Amanece en Guerrero Negro, es una mañana de luz blanca y
cielos cargados, con un aire como de electricidad en el ambiente. Salimos de la
anestesia con el primer café, con la memoria aún tintineando en la abrupta
carretera nocturna que corta el desierto. Cuando llega la camioneta que nos
llevará a la laguna empiezan a desperezarse las sonrisas de ilusión infantil:
hemos llegado tan lejos para ver ballenas.
Atravesamos un
largo camino entre las dunas, con salinas a ambos lados, en un domingo en que
sólo se mueven por allí las camionetas con turistas y obreros en trabajos de
mantenimiento. Los guías dan explicaciones sobre volúmenes, pesos, hábitos de
las ballenas, en español y en inglés. La laguna Ojo de Liebre es una albufera
enorme de aguas salinas y cálidas, de casi 50 kilómetros de largo, con poca
profundidad, adonde las ballenas grises vienen cada año a aparearse, dar a luz
a sus crías y pasar el invierno. En este entorno que es Patrimonio de la
Humanidad de la UNESCO parecen coexistir en pacífica armonía la agitación
industrial de la sal y el santuario de vida salvaje que bulle en sus aguas.
La ballena
gris es un mamífero de dimensiones descomunales: pueden medir hasta 15 metros y
pesar 20 toneladas. Protagonizan la mayor migración del planeta, pues cada año
se desplazan desde las costas de Alaska, en el mar de Bering, hasta estas
bahías mexicanas. Aún llegan más abajo, en otros dos puntos de Baja California
Sur: laguna San Ignacio y bahía Magdalena. Los humanos, que a punto estuvieron
de exterminar la especie hace un siglo, hoy hacen su particular migración hasta
estos parajes dejados de Dios para observarlas de cerca y hacer reverencia a
sus costumbres pacíficas.
Y llega el
momento en que se arriman a la barca. Las ballenas grises son animales mansos y
muy curiosos, y se acercan a la barca con la inocencia con que acudiría un
perro a olfatear a un desconocido. Impresiona ver deslizarse con ligereza ese
cuerpo orondo, como de bestia prehistórica, bajo la barca: uno no puede dejar
de pensar que bastaría un leve aletazo para volcarla. Y sin embargo el animal
estudia el terreno, viene mansamente, y asoma con naturalidad la cabeza frente
a la borda, hasta la altura de nuestros brazos. Vienen una madre y una cría.

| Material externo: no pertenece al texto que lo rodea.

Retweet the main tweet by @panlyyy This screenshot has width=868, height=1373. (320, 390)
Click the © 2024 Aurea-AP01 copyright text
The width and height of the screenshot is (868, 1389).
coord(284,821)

Chocan sus hocicos, se escurren por debajo, aparecen a un lado y a otro de la
barca, el ojo de cíclope nos mira curioso, su respiración tan cercana nos baña
con una amable llovizna.
Al tacto liso
y blando de la cara de las ballenas le sucede una familiaridad inmediata. Como
cuando uno acaricia el cuello de un caballo, existe un reconocimiento intuitivo
entre dos especies que las hace confiar al momento una en la otra. La cría
tiene una cicatriz en la cara, y cada individuo tiene marcas que las hacen diferentes
y reconocibles a ojos del barquero que las visita cada día. Pero hay cientos,
miles, repartidas en las aguas cálidas del mar interior de la laguna. Dos barcas
más se acercan y las ballenas se dejan llevar por la novedad: se van con el
primero que aparece. Pero la magia no se desvanece, porque se ha creado un hilo
de complicidad que va más allá del contacto físico.
Saliendo de
Guerrero Negro volvemos a retrasar la hora. Volvemos a los retenes del
ejército, con pobres soldados abrasados en chozas de cáñamo, que registran
nuestros coches con cortesía y buen humor. Volvemos al bello paisaje de cactus
y saguaros y yucas, a una carretera recta e interminable, sin arcenes, que de
día y en dirección norte parece tener menos agujeros. Seguimos casi
hipnotizados la línea continua amarilla, atravesamos las mismas vaguadas
enlodadas y temibles como agujeros negros, atravesamos una luz parda y
condensada de desierto. La carretera se aleja poco a poco de la línea del mar.
La excitación por el contacto con las ballenas desplaza las emociones hacia un
tiempo indefinido: ha podido ser hoy, o pudo ser en otro tiempo remoto. En el
lento camino al norte la velocidad de las cosas comenzará a ajustarse.